» **Exercise directions**:
Please output every record below exactly as written, leaving out any pictures.

Stored records:
________________________________________
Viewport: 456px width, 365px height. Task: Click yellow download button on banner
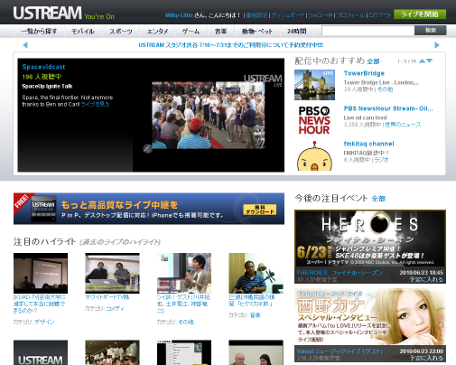(260, 209)
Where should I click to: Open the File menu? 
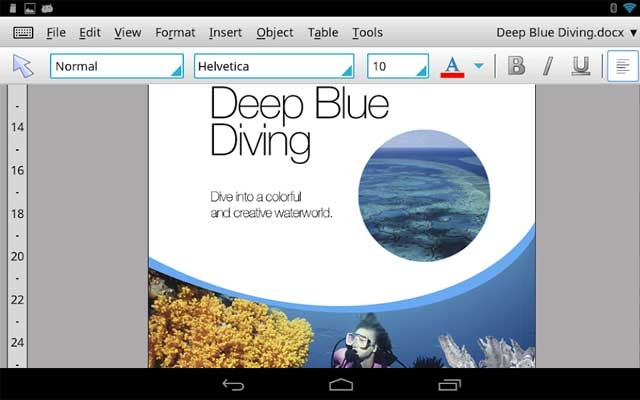56,32
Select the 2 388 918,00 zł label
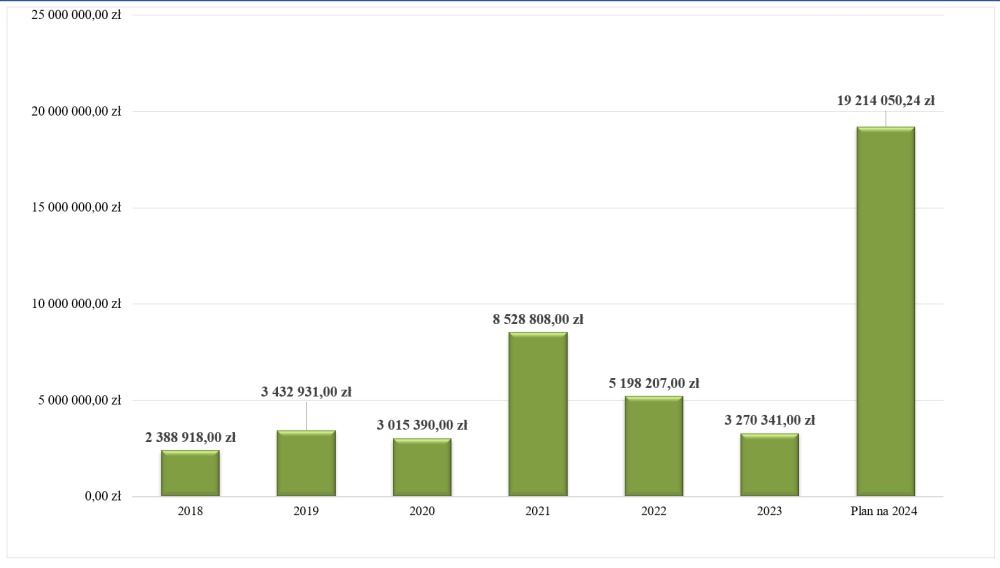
________________________________________
» **Worked solution**:
Viewport: 456px width, 365px height. Task: Click yellow download button on banner
(260, 209)
Where should I click to: Open the File menu? 
56,32
Select the 2 388 918,00 zł label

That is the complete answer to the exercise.